[Pixel coordinate grounding data]
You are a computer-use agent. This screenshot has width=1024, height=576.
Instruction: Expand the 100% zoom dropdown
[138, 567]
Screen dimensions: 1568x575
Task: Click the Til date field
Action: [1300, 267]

= About this exercise =
Output every record verbatim.

= Response area =
You are a computer-use agent. This screenshot has width=1024, height=576.
Instruction: Expand the 100% zoom dropdown
[138, 567]
Screen dimensions: 1568x575
Task: Click the Til date field
Action: [1300, 267]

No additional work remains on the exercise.